Murder carries a minimum sentence of 15 years in South Africa, but the defense is arguing that Pistorius is too mentally ill to serve more jail time and should be hospitalized instead.
“You know, people say it takes two, three years and you start feeling a little bit better about the whole thing, but every day of my life is the same. I talk to her and little things that come up. … Reeva is with me all the time, yes,” Barry Steenkamp said.
He gave a dark account of how he tries to inflict pain upon himself to try and understand what his daughter went through.
The diabetic man stabs himself hard in the stomach and arms with his syringe to see if he “could feel the same type of pain.”
He asked the court to show the world the horrific photographs of his daughter’s body after she was killed.
“(What) I would like the world to see is the wounds inflicted into Reeva and the pain she went through.”
The final chapter?
The one-time Paralympic gold medalist is facing a weeklong sentencing hearing for Reeva Steenkamp’s murder. He is expected to learn his fate by Friday.
The hearing may be the final chapter of his widely watched trials that marked a fall from grace for the athlete, nicknamed “Blade Runner,” the first double-amputee to compete in the Olympics. Pistorius shot his girlfriend dead through a bathroom door in their home on Valentine’s Day 2013, but he has maintained that he thought he was shooting at an intruder.
The only witness called Monday was Jonathan Scholtz, a clinical psychologist, who repeatedly described the athlete as “a broken” man.” He explained Pistorius was not able to testify due to anxiety and depression.
Scholtz testified that Pistorius was still on medication for post-traumatic stress disorder and depression. The psychologist said he would recommend hospitalization if Pistorius were a regular patient.
Pistorius initially was convicted of culpable homicide, but South Africa’s Supreme Court of Appeal in December overturned the conviction and handed him the more serious verdict of murder. Pistorius appeared shaken throughout the trial, looking gaunt and dazed and throwing his head into his hands at times.

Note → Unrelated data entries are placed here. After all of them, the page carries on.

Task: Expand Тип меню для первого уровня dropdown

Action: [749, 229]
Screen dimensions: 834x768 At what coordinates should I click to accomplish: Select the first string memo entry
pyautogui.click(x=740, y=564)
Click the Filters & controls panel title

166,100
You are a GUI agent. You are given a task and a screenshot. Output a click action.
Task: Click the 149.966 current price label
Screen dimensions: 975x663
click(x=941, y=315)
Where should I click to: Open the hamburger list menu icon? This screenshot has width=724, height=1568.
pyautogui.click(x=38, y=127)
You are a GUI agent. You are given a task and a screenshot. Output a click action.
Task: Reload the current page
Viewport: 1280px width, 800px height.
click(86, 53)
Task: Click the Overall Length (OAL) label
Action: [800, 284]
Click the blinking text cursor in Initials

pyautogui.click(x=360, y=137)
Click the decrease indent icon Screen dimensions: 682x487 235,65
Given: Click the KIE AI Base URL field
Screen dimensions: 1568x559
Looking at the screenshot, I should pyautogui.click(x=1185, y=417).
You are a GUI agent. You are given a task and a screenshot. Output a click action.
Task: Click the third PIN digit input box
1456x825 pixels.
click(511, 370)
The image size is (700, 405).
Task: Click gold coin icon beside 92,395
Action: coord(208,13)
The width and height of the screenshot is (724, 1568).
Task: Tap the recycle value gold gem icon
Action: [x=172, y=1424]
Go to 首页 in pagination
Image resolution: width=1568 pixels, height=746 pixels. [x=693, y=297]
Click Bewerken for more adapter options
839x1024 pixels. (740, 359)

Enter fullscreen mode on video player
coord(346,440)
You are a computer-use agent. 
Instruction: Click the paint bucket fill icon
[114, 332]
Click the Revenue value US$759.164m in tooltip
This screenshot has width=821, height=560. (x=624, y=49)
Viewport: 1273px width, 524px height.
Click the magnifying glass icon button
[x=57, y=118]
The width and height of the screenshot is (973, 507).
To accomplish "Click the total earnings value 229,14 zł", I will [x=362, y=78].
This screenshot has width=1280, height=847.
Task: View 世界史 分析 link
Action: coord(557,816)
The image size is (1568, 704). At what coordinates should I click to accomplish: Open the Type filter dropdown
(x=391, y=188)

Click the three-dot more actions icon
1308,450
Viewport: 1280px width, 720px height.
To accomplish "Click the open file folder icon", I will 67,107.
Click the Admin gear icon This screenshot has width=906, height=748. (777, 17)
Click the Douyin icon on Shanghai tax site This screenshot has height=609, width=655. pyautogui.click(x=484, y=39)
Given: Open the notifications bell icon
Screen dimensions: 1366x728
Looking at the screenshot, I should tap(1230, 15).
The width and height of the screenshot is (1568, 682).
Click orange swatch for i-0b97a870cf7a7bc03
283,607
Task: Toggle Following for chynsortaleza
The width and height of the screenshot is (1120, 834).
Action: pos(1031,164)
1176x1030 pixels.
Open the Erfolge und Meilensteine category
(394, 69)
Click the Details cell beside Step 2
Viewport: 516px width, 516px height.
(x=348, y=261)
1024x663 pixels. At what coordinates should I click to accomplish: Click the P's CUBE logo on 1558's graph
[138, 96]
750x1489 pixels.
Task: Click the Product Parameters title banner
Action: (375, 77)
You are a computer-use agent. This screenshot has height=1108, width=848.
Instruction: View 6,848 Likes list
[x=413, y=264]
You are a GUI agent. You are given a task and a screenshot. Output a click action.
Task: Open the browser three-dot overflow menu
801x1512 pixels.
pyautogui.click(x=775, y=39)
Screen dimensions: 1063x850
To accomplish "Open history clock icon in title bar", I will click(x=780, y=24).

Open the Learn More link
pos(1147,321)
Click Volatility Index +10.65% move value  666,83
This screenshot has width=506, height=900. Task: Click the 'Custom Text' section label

Here’s what else you need to know:
Hasn’t he been sentenced already?
After a nearly 50-day trial stretched over seven months, Pistorius was convicted of culpable homicide (much like manslaughter) in September 2014. Judge Thokozile Masipa ruled the sprinter had acted negligently when he shot Steenkamp four times through a locked bathroom door but that he didn’t do it intentionally. The Supreme Court of Appeal later changed that conviction to murder.
Why was the verdict changed?
The appeals court ruled that the identity of whoever was behind the bathroom door was irrelevant. Pistorius should have foreseen that his action would kill that person, but he went ahead anyway. The key legal principle is known as dolus eventualis.
Is he in prison?
No, Pistorius is at his uncle’s mansion under house arrest. Pistorius spent about a year in a private cell in the hospital wing of a maximum-security prison. He should have gotten out after 10 months, or a sixth of his sentence, but a South African minister intervened. Pistorius could be going straight back to the cell after the sentencing hearing.